• **Extract provided**
--------------------------------

Jacques Mallet (28 April 1787 – 22 May 1869) was a French engineer and politician. He held the Saint Helena Medal.

==Life==
He was born in Dieppe to Jean-Baptiste Mallet and Marie-Marthe Langlois. He was in the École polytechnique from 1806 to 1808 before joining the ponts et chaussées. Becoming an ordinary engineer, he completed the Pont d'Iéna under Corneille Lamandé.

In 1812 he married Élisabeth Bruyère, daughter of Louis Bruyère and granddaughter of Jean-Jacques Le Barbier - the couple had two children, both daughters. When the Allied forces crossed the French border in 1814 he was a captain in the engineers in the National Guard, taking part in the defence of Paris. He also tried to pacify Belleville during the Hundred Days. Some time later he was made a knight of the Legion of Honour.

In 1824 he led construction of the pont de Grenelle and the port by it, becoming a chief engineer in 1829. He was then sent to the Loiret department and next to the Seine-Inférieure where he completed Rouen's stone bridge. He was recalled to Paris shortly afterwards and there worked on water distribution to homes.

Whilst in Paris he became involved in the political movement of 1830, serving as deputy for the eleventh college of Seine-Inférieure (Saint-Valery-en-Caux) on 5 July 1831, with 91% of the vote, and on 2 March 1839 with 53% of the vote. He was and remained part of the ministerial majority and voted in favour of the grant from the duc de Nemours, its fortifications and the census and against adding capacities.

In 1842 he was made a divisional inspector and no longer sought electors' votes, devoting himself exclusively to his engineering work. On 1 May 1843 he was made a Commander of the Legion of Honour. In 1850 he was made an inspector-general of ponts et chaussées. He was vice-president of the conseil général des ponts et chaussées from 1854 to the start of 1857 and then retired. On 9 June 1857 he was made a senator - in that chamber he served on the Isthmus of Suez commission. He was made a Grand Officer of the Legion of Honour on 14 August 1862. On 2 June 1866 Napoleon III made him comte Mallet. He died in the 9th arrondissement of Paris.

==Bibliography (in French)==
- Notice historique sur le projet de distribution générale d'eau à domicile à Paris (1830).

--------------------------------

• **Exercises to complete**
A – Copy out the passage from the biography of Jacques Mallet that begins at the words "In 1842 he was" and ends after the words "à Paris (1830).".
B – According to the biography of Jacques Mallet, which bridge did he complete under Corneille Lamandé?
C – Using the biography of Jacques Mallet, explain why he no longer sought electors' votes after 1842.

• **The data**
--------------------------------

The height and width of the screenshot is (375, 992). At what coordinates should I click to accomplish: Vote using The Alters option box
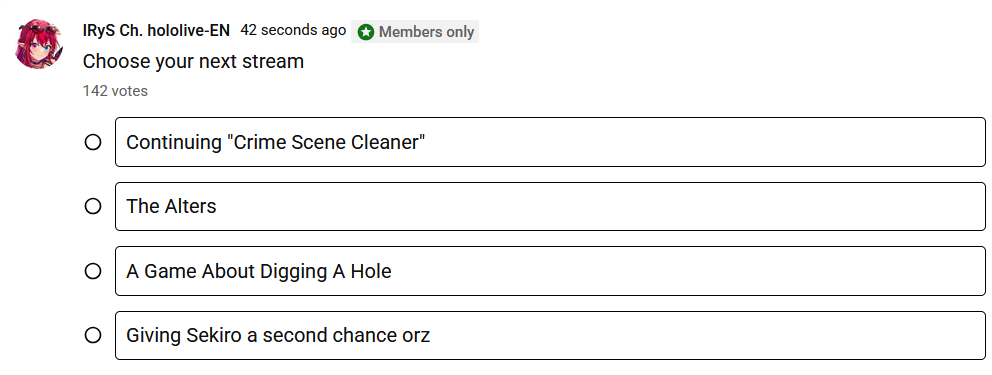pos(550,206)
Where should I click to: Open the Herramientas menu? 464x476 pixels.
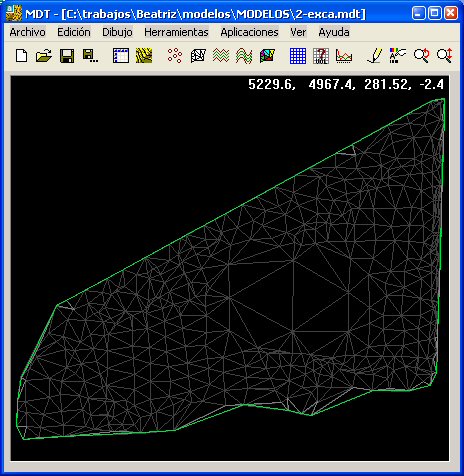coord(176,32)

--------------------------------

• **Outputs by task**
A –
In 1842 he was made a divisional inspector and no longer sought electors' votes, devoting himself exclusively to his engineering work. On 1 May 1843 he was made a Commander of the Legion of Honour. In 1850 he was made an inspector-general of ponts et chaussées. He was vice-president of the conseil général des ponts et chaussées from 1854 to the start of 1857 and then retired. On 9 June 1857 he was made a senator - in that chamber he served on the Isthmus of Suez commission. He was made a Grand Officer of the Legion of Honour on 14 August 1862. On 2 June 1866 Napoleon III made him comte Mallet. He died in the 9th arrondissement of Paris.

==Bibliography (in French)==
- Notice historique sur le projet de distribution générale d'eau à domicile à Paris (1830).

B – The Pont d'Iéna.

C – After he was made a divisional inspector in 1842, he stopped seeking electors' votes and devoted himself exclusively to his engineering work.